A no known loss letter, also referred to as a statement of no loss, serves as a legal agreement between the policyholder and the insurance carrier. This document confirms in writing, with a signature from the named insured, that no losses, lawsuits, claims, or any other circumstances that could lead to a claim have occurred under the policy during the specified period.
Why Is a No Known Loss Letter Important?
A signed no known loss letter reassures the insurer that no claims are pending. If any loss, lawsuit, or claim did take place during the policy period, submitting a signed letter could lead to policy cancellation and potential civil or criminal penalties. Additionally, if an insurer is required to compensate for a loss that occurred within the policy period but was undisclosed in the letter, they reserve the right to seek full reimbursement from the policyholder.
How Does a No Known Loss Letter Affect Your Insurance?
When signing this document, the policyholder promises not to file claims for losses that occurred before the policy was reinstated or renewed. This helps insurers maintain accurate risk assessments and pricing.

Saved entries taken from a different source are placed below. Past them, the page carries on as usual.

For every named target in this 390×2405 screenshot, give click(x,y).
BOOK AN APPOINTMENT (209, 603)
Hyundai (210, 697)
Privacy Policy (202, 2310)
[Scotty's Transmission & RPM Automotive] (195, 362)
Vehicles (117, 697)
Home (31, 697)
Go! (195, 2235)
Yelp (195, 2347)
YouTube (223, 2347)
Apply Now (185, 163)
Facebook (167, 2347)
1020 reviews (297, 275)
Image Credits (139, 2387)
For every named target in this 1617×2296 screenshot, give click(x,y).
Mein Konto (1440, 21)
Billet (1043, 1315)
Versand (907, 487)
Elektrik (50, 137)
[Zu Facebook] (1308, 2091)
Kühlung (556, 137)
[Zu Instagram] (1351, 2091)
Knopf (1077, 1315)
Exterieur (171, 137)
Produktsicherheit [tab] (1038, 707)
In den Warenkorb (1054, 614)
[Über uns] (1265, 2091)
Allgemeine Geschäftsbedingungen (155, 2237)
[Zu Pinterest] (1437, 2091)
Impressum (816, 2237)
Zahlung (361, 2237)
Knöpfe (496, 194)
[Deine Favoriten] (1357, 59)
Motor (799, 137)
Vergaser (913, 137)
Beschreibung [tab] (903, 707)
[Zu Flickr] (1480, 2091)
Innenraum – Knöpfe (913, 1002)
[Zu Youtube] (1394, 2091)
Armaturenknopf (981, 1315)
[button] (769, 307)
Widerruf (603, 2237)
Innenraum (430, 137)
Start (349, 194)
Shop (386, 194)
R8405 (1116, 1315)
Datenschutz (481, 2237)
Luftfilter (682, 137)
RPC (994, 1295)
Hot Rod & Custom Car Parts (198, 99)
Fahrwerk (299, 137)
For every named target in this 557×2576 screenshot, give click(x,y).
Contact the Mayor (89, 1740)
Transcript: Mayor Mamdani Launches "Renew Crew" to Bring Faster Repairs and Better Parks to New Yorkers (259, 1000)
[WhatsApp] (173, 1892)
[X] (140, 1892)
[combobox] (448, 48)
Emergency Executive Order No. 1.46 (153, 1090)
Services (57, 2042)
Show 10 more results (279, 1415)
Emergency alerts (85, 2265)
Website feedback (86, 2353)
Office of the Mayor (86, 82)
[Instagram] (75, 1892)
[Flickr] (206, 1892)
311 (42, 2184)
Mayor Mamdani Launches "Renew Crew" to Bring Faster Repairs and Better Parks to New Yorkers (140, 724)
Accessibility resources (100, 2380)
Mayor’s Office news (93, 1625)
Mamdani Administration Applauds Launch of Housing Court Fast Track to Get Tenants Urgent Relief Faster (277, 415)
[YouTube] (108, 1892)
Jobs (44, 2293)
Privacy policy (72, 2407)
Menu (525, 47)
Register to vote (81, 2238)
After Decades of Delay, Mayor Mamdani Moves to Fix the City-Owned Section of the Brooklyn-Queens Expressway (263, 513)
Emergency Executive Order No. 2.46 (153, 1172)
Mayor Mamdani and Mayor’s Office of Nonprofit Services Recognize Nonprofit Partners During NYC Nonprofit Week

Another key component of underwriting is a loss run report, which functions similarly to a credit report by providing a detailed claims history. Loss runs help underwriters evaluate past losses and predict future risk exposure, playing a crucial role in determining insurance rates. A well-prepared no known loss letter, alongside loss run reports, provides insurers with a clear picture of a company’s risk profile.
Final Thoughts
A no known loss letter is a critical document that influences policy renewals and premium negotiations. Understanding its significance can help businesses maintain transparency with their insurers and secure favorable coverage terms.